In an interview with The Wall Street Journal, the CEO and founder of the cryptocurrency exchange FTX he intends to spend a full $1 billion bailing out the ailing crypto industry. Whether the bet will pay off for the 30-year-old, who's worth $11.9 billion now and was worth more than double that last year, is anyone's guess. But after providing a $400 million loan to BlockFi and buying the entire exchange Liquid after it was hit by a huge hack, he's certainly putting his money where his mouth is.

"We want to do what we can to stem contagion, and sometimes that’s going to mean that we try to help out in cases where it’s not enough," Bankman-Fried told the newspaper. "If that never happened, I’d feel that we were being way too conservative."

Bail Bondsman

Bankman-Fried, who's garnered headlines for everything from becoming a political megadonor to apparently being uninsured, told the paper that although he believes the worst of the industry's ills have been "flushed out of the system," he's betting a billion dollars that he can save it from further self-harm.
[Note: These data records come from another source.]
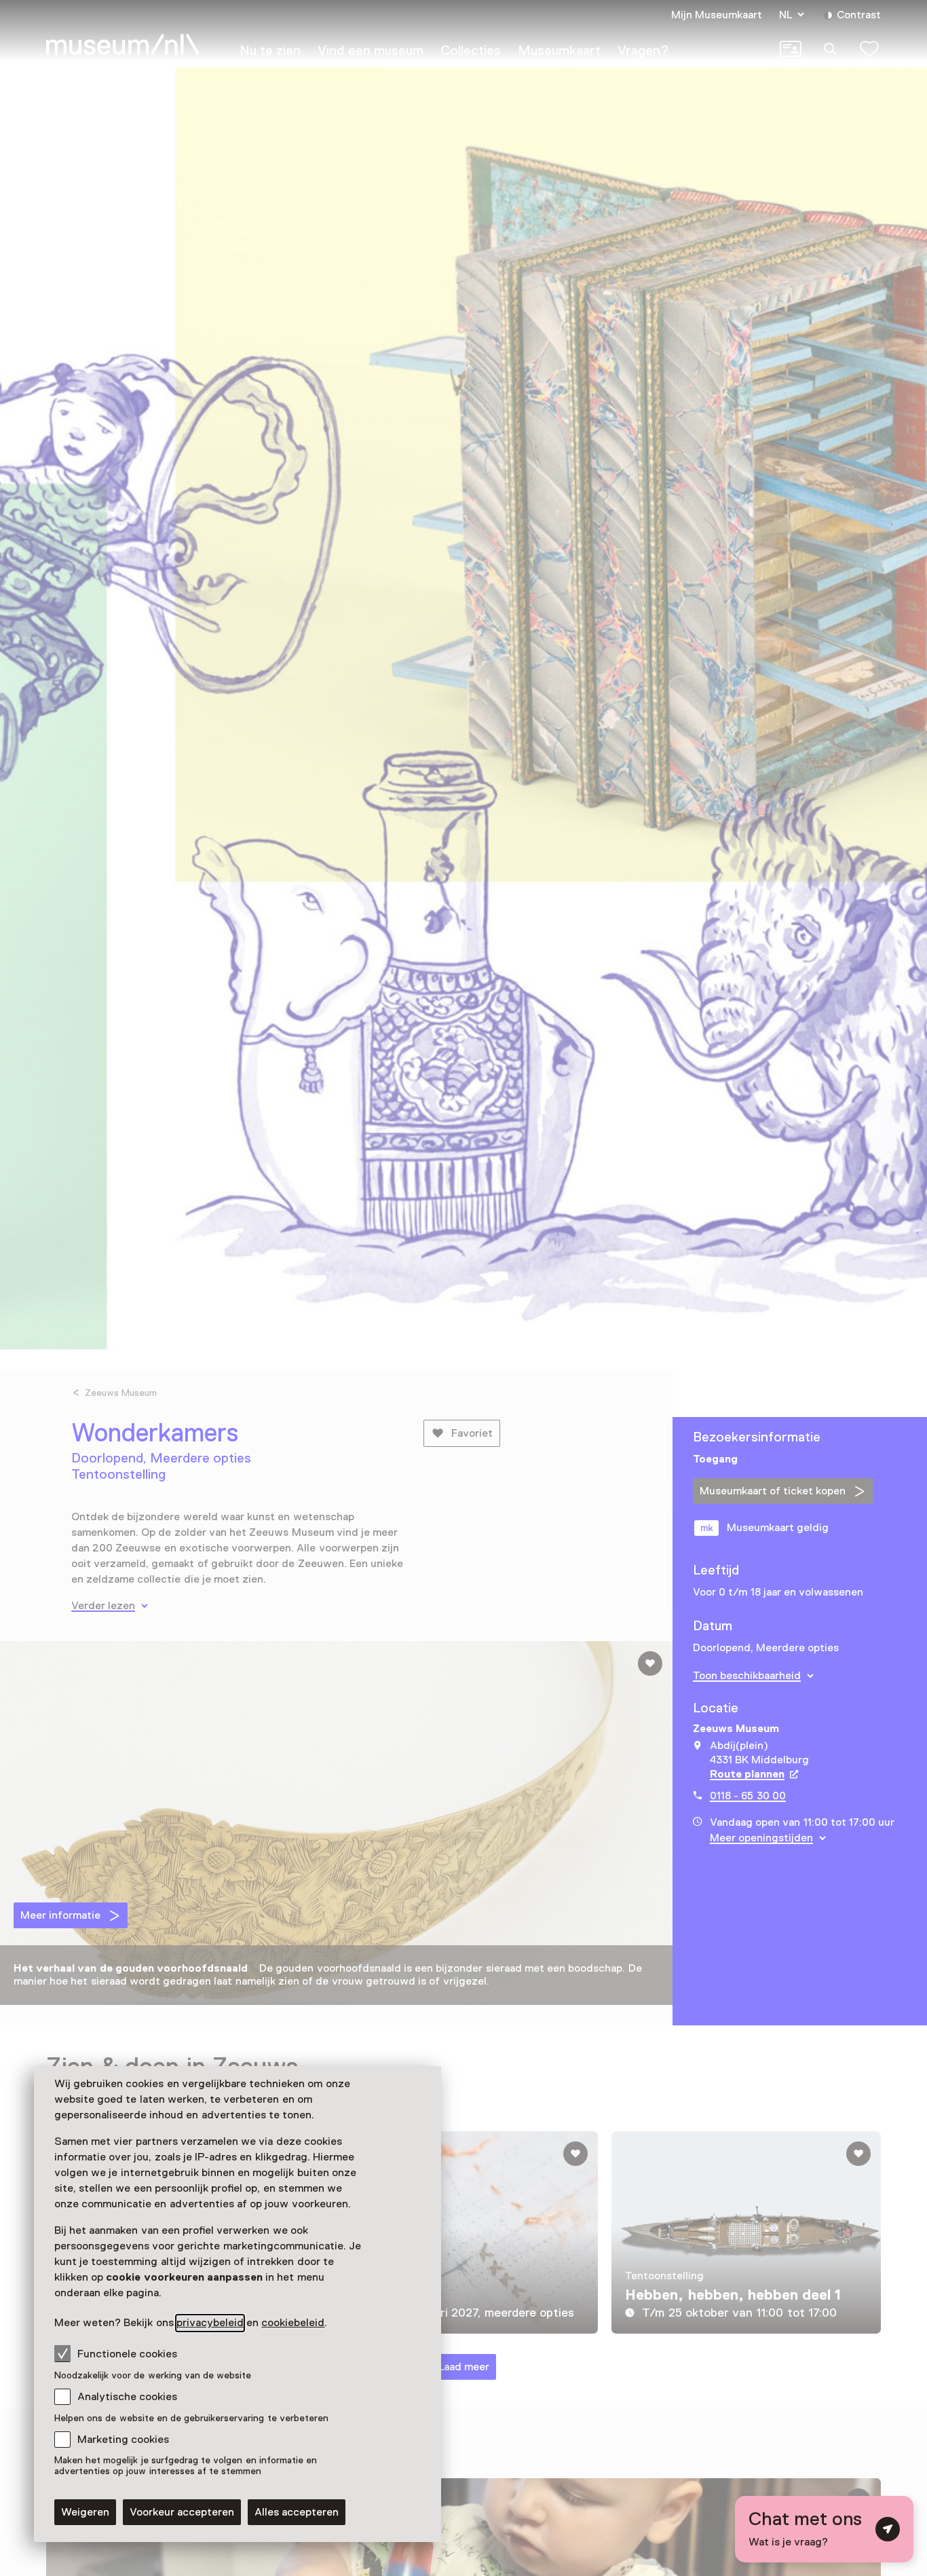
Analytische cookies (127, 2397)
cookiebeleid (292, 2323)
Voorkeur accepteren (182, 2512)
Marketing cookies (123, 2439)
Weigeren (85, 2512)
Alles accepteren (296, 2512)
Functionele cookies (127, 2354)
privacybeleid (210, 2323)
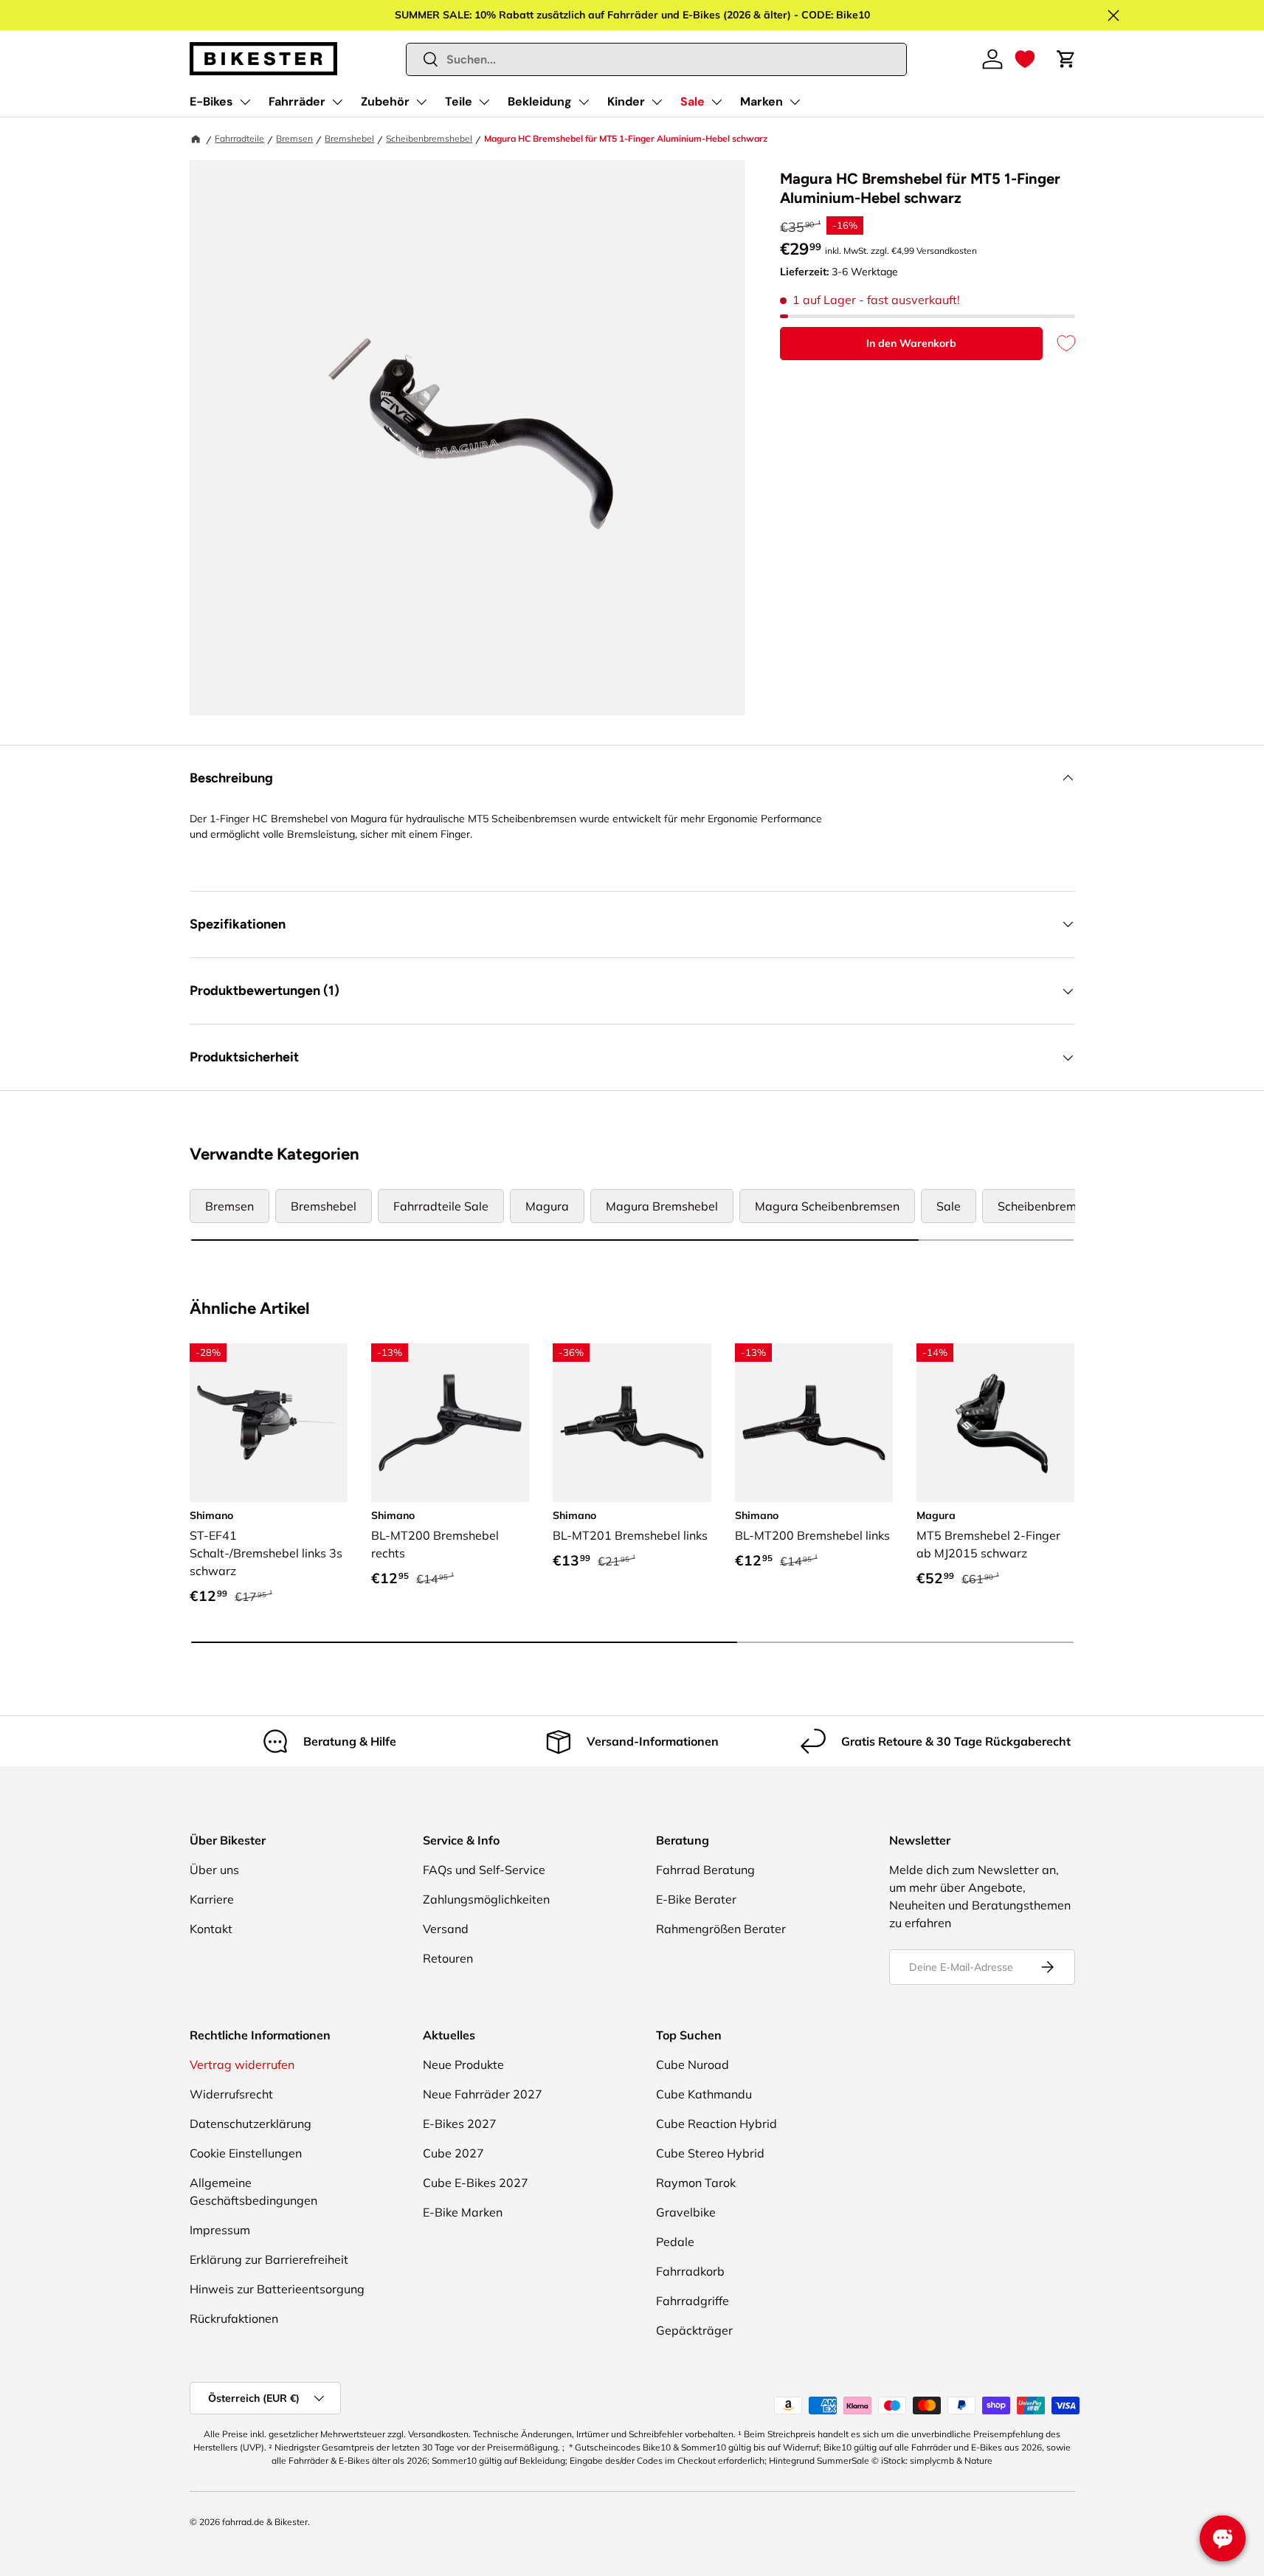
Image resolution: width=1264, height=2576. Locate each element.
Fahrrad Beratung (705, 1869)
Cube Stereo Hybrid (710, 2153)
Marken (761, 101)
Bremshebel (349, 138)
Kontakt (211, 1928)
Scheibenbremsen (1047, 1206)
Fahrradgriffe (692, 2300)
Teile (458, 101)
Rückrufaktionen (234, 2318)
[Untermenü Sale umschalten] (716, 102)
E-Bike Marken (463, 2212)
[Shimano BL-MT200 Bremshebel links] (814, 1422)
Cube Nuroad (692, 2064)
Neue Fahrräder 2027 (482, 2094)
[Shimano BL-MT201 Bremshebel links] (632, 1422)
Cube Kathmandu (704, 2094)
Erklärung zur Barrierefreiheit (269, 2259)
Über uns (214, 1869)
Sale (692, 101)
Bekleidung (540, 101)
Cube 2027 (453, 2153)
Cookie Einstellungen (246, 2153)
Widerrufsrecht (231, 2094)
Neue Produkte (463, 2064)
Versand (446, 1928)
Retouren (448, 1958)
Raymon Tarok (696, 2182)
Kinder (626, 101)
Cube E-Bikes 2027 (475, 2182)
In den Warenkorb (911, 343)
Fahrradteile (239, 138)
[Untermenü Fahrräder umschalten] (337, 102)
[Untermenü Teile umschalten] (484, 102)
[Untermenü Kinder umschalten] (657, 102)
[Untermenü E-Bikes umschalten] (245, 102)
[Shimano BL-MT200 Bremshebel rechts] (450, 1422)
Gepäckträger (694, 2330)
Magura (547, 1206)
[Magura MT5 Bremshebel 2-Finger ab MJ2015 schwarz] (995, 1422)
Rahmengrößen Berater (721, 1928)
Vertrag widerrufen (242, 2064)
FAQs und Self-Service (484, 1869)
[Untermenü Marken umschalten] (795, 102)
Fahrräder (297, 101)
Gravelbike (686, 2212)
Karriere (212, 1899)
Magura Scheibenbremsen (827, 1206)
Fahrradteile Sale (440, 1206)
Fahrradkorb (690, 2271)
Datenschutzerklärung (250, 2123)
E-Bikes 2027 (460, 2123)
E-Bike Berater (696, 1899)
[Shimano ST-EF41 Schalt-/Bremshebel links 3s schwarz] (269, 1422)
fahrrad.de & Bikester (265, 2521)
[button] (1025, 59)
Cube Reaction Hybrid (716, 2123)
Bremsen (294, 138)
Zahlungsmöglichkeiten (486, 1899)
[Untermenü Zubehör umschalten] (421, 102)
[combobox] (656, 59)
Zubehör (385, 101)
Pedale (675, 2241)
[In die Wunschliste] (1059, 343)
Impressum (220, 2229)
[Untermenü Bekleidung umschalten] (584, 102)
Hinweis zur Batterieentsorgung (277, 2288)
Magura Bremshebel (662, 1206)
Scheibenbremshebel (429, 138)
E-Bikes (211, 101)
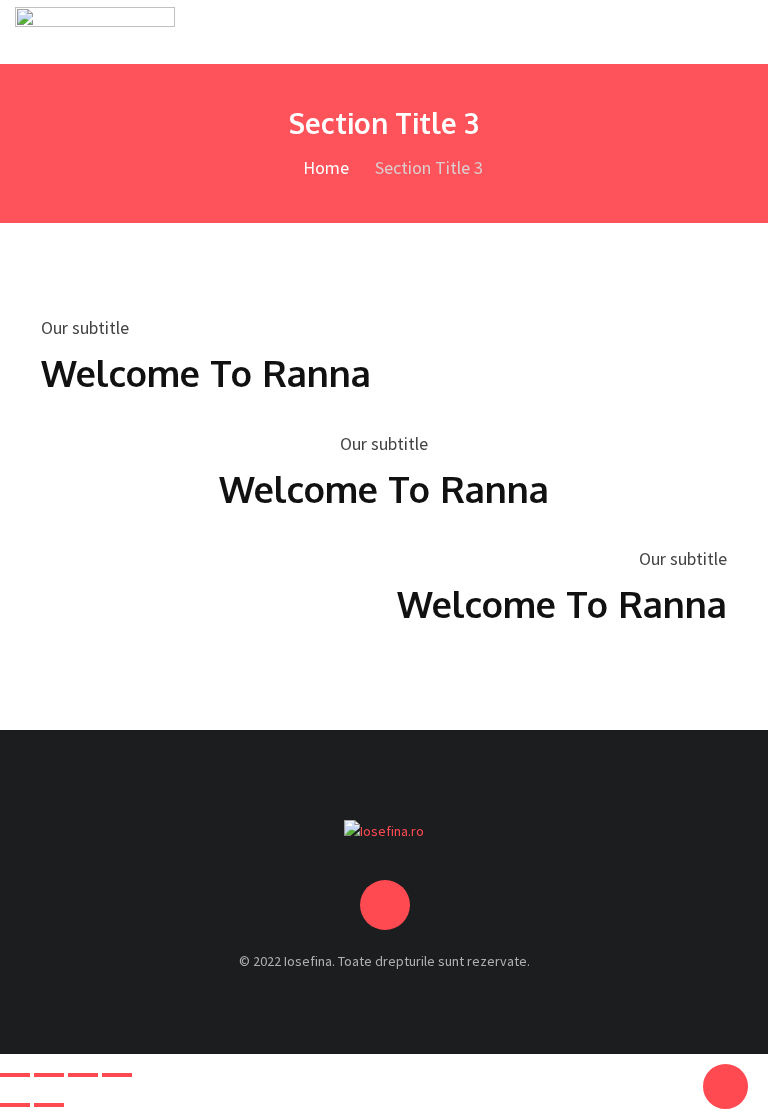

FTX executive Ramnik Arora told the WSJ, that the company fielded calls from more than two dozen doomed crypto firms seeking Bankman-Fried's generosity. Among the callers, Arora claims, was the now-infamous Celsius exchange, whose withdrawal suspension is believed to have caused much of the whole domino effect crypto crash in the first place.

And it doesn't end there. Bankman-Fried told the paper that FTX keeps "a few billion" in US dollars to cut deals, though he wasn't specific about what further bailouts he's planning.

Like in traditional finance, confidence is everything in the crypto world. If this 30-year-old billionaire's sangfroid is to be believed, the industry only needs a billion dollars worth of help to bounce back.